ASSIGNED TASK - Only the lines below between the ones containing "AGB (412, 2156)" and "[Cargar la imagen", inclusive, are to be reproduced, each exactly as it stands.

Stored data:
* * * * * * *
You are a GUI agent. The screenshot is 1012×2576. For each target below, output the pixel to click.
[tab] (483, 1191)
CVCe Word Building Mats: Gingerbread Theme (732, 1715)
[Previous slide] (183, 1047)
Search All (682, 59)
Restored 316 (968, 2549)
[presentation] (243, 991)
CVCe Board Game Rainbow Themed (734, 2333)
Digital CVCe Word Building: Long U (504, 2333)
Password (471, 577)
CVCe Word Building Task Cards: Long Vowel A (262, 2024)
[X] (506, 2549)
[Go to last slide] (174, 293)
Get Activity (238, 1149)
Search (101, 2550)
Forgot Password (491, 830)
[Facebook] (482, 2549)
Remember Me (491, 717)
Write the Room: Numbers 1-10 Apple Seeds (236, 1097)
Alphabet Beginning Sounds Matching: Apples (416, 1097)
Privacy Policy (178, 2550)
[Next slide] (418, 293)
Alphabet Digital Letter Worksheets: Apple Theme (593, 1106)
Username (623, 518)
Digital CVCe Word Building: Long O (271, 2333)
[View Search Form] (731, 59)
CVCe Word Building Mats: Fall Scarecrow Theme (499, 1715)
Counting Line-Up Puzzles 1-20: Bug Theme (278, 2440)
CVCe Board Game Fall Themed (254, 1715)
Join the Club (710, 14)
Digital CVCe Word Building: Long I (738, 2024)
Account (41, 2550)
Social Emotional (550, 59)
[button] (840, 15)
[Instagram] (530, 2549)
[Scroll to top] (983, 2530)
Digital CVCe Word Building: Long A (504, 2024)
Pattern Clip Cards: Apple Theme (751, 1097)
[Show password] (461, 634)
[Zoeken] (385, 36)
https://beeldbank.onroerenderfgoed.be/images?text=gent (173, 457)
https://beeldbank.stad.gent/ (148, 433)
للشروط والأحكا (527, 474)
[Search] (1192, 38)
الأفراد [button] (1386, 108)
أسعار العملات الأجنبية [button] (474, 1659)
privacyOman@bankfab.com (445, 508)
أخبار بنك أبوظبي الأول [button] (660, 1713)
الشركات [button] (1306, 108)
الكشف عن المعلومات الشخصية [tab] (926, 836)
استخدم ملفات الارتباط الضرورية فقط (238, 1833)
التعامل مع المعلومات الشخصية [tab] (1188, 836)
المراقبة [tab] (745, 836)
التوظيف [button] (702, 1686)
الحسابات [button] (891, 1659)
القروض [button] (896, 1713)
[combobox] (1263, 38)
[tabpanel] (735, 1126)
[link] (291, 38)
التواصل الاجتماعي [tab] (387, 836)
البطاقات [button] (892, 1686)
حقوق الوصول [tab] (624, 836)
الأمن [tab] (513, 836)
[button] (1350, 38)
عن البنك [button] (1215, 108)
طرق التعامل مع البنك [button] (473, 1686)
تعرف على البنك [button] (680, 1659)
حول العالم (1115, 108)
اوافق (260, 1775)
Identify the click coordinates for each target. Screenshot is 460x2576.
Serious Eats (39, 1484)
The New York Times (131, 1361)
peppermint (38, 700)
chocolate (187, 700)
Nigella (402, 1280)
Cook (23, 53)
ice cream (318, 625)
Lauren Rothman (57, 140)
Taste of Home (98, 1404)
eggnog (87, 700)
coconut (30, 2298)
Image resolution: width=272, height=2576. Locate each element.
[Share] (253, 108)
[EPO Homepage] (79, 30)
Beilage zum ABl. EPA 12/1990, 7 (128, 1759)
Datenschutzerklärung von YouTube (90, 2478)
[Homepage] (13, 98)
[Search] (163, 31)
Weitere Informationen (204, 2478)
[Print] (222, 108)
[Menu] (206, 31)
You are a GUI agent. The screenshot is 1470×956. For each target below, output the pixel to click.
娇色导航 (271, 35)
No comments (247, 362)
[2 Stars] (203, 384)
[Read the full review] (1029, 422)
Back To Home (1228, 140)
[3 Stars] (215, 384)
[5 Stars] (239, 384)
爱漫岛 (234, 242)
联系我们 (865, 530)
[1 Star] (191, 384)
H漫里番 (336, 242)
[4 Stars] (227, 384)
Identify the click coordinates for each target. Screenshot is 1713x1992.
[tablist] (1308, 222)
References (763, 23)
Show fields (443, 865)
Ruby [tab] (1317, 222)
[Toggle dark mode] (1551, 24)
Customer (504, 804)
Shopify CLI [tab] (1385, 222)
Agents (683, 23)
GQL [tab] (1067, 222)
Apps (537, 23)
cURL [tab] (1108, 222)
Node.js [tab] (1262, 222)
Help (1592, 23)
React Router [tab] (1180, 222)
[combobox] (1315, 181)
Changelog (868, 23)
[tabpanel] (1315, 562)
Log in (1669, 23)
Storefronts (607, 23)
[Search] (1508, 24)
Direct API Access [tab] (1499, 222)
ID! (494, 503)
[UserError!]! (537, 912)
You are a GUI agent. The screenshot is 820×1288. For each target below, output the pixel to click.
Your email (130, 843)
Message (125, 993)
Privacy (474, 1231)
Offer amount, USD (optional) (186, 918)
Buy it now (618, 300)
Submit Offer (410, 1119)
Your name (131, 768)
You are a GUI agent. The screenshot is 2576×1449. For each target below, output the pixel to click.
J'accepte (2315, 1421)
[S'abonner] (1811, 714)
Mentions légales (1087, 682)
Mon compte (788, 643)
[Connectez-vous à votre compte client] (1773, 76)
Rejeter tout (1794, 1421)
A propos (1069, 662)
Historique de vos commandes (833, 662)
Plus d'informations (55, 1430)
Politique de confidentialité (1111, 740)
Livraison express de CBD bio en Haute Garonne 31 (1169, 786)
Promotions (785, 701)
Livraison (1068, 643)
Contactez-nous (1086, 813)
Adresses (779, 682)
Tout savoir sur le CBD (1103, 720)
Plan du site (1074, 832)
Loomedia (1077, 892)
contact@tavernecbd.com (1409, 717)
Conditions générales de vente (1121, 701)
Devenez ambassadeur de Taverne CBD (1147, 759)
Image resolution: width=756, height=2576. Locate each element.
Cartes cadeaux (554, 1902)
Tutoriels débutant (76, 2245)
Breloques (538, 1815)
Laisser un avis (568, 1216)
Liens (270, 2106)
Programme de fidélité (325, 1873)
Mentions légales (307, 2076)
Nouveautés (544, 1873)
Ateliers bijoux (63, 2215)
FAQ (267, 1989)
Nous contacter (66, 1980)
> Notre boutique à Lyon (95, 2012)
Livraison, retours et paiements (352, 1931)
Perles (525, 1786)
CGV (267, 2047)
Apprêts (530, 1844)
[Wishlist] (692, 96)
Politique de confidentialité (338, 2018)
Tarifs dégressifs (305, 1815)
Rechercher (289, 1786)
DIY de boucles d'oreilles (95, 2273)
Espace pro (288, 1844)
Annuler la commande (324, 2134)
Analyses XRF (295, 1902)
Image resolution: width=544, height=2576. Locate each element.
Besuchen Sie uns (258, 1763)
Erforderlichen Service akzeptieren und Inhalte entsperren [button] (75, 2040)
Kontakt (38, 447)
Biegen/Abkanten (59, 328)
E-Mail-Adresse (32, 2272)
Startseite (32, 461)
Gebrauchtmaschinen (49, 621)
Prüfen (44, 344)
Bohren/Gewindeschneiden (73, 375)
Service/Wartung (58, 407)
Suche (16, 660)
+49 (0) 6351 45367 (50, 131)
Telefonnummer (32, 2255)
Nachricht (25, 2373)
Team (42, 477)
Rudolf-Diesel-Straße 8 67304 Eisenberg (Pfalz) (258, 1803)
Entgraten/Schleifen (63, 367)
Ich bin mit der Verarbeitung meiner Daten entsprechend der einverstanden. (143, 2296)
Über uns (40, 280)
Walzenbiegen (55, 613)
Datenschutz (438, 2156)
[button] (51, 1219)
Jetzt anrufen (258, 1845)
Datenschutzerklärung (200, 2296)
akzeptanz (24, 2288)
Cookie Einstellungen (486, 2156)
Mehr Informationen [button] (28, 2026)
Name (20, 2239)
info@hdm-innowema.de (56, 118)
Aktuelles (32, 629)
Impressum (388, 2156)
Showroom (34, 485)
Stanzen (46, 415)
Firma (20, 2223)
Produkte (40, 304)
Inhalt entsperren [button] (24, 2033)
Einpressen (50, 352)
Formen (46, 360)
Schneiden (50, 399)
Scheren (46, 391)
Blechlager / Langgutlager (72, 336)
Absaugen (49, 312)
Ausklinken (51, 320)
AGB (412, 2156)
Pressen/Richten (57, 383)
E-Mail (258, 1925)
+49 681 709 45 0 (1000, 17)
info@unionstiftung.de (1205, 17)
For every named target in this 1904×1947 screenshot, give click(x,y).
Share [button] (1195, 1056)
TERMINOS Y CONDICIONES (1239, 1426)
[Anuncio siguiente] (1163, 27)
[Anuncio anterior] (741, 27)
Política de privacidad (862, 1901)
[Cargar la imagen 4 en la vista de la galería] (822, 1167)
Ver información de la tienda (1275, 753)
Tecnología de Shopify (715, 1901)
* * * * * * *
REPLY -
AGB (412, 2156)
Pressen/Richten (57, 383)
E-Mail (258, 1925)
+49 681 709 45 0 (1000, 17)
info@unionstiftung.de (1205, 17)
For every named target in this 1904×1947 screenshot, give click(x,y).
Share [button] (1195, 1056)
TERMINOS Y CONDICIONES (1239, 1426)
[Anuncio siguiente] (1163, 27)
[Anuncio anterior] (741, 27)
Política de privacidad (862, 1901)
[Cargar la imagen 4 en la vista de la galería] (822, 1167)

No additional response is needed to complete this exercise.